A function real_rag_with_genai is created, which is similar to the previous function rag_with_genai_function. However, the new function real_rag_with_genai does not output the two results for comparison, but transmits the result of the vector search as a JSON parameter to the GenAI query.

In [46]:
sql="""
CREATE OR REPLACE FUNCTION real_rag_with_genai( rag_input in varchar2) return varchar2
AS
    l_url             VARCHAR2(400) := 'http://olama.meinnetzwerk.com/api/chat';
    req               utl_http.req;
    resp              utl_http.resp;
    body1             VARCHAR2(1000);
    body2             VARCHAR2(1000);
    body3             VARCHAR2(1000);
    body4             VARCHAR2(1000);
    buffer            VARCHAR2(8192);
    long_text         VARCHAR2(32767);
    query_vector      CLOB;
    cursor c1 is SELECT * FROM rag_chunks ORDER BY VECTOR_DISTANCE(CHUNK_EMBEDDING, query_vector, EUCLIDEAN_SQUARED) 
              FETCH FIRST 1 ROWS ONLY WITH TARGET ACCURACY 90; 
BEGIN
   -- defining the right prompt for RAG: specify what data to use and how to answer   
   body1 := '{"model": "llama3.1:latest","messages": [{"role": "system", "content": " '||
   'Your answers should begin with the phrase ''According to the information found in my database''.' || 
   'Please answer the following question only with information given in the provided DOCUMENTS"} ,' ;
   body2 := '{"role": "system", "content": "DOCUMENTS: {{ Not much useful information }} "} , ' ;
   body3 := '{"role": "user",   "content": "'|| rag_input ||'"}],' ;
   body4 :=  '"stream": false, "options": {"use_mmap": true,"use_mlock": true,"num_thread": 8}}';
           
   -- now, take the found chunks from the vector search as input to the genAI enquiry
   SELECT vector_embedding(minilml6_model using rag_input as data) into query_vector;
   long_text := body1||body2 ;
   for row_1 in c1 loop
      long_text := long_text||'{"role": "system", "content": "DOCUMENTS: {{'||replace(row_1.chunk_data,chr(10),' ')||' }} "} , ';
   end loop;
   long_text := long_text||body3||body4;

   -- in case you are behind a proxy, please uncomment the following line after setting the correct proxy address
   -- utl_http.set_proxy('http://username:passwd@192.168.22.33:5678');
   req := utl_http.begin_request(l_url, 'POST', 'HTTP/1.1');
   utl_http.set_header(req, 'Accept', '*/*');
   utl_http.set_header(req, 'Content-Type', 'application/json');
   utl_http.set_header(req, 'Content-Length', length(long_text));
   utl_http.write_text(req, long_text);

   -- now, call the genAI with the users enquiry plus found information
   resp := utl_http.get_response(req);
   BEGIN
      utl_http.read_text(resp, buffer);
   EXCEPTION
      WHEN utl_http.end_of_body THEN
         utl_http.end_response(resp);
   END;
   buffer := json_value (buffer, '$.message.content' returning varchar2);

   return (buffer);
END;
"""

with connection.cursor() as cursor:     
    cursor.execute(sql)
    if cursor.warning :
        print(cursor.warning)
    else :
        print("SQL execution successful")

SQL execution successful


In [47]:
sql="""
select real_rag_with_genai(:suchtext) from dual
"""

with connection.cursor() as cursor:     
    cursor.execute(sql, suchtext=suchtext)
    res, =cursor.fetchone()
    print(res)

According to the information found in my database, yes, men can get breast cancer.
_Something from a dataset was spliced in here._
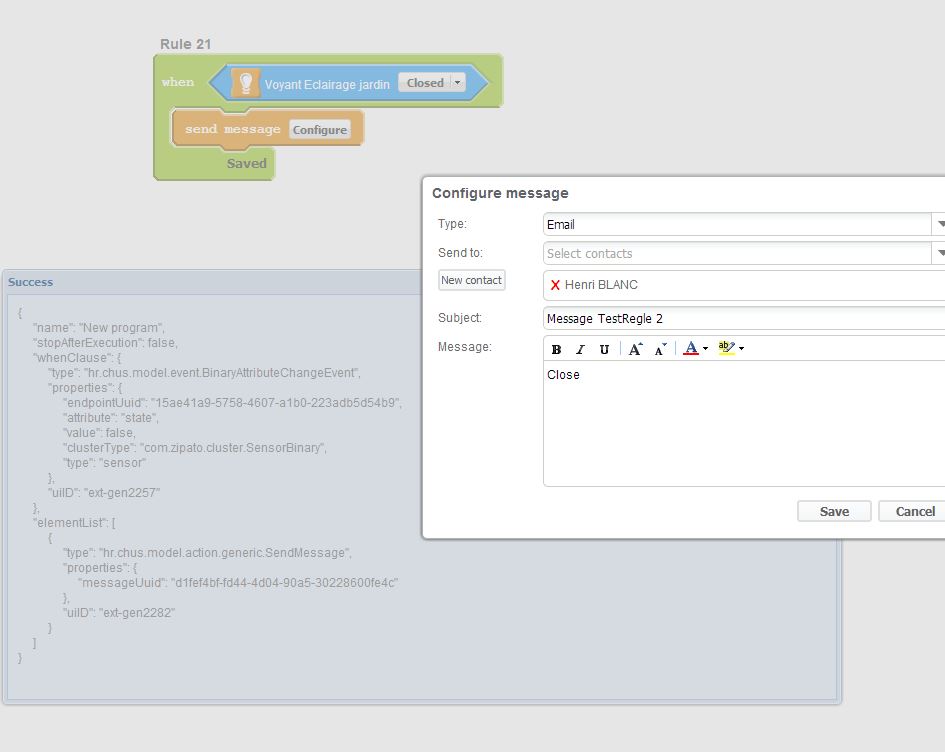945x752 pixels.
Task: Click the light bulb device icon
Action: (245, 83)
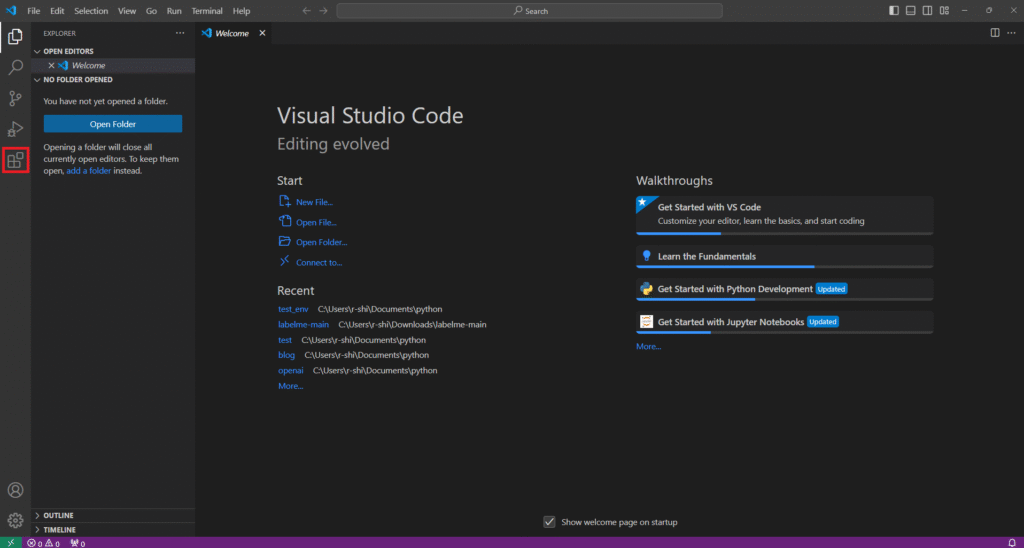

In fact, it's stated that "Breast cancer in men is rare, accounting for less than 1% of breast cancer cases in the US."


## summary

In this notebook, the combination of vector search and generative AI was presented. Documents were stored in the database, divided into text chunks and provided with vector embeddings. With the help of a vector index, relevant text sections could be found efficiently.

The function `rag_with_genai_function` made it possible to retrieve semantically similar document content and supplement it with a Generative AI response. This method provides a powerful solution for answering complex queries by combining the strengths of retrieval and Generative AI.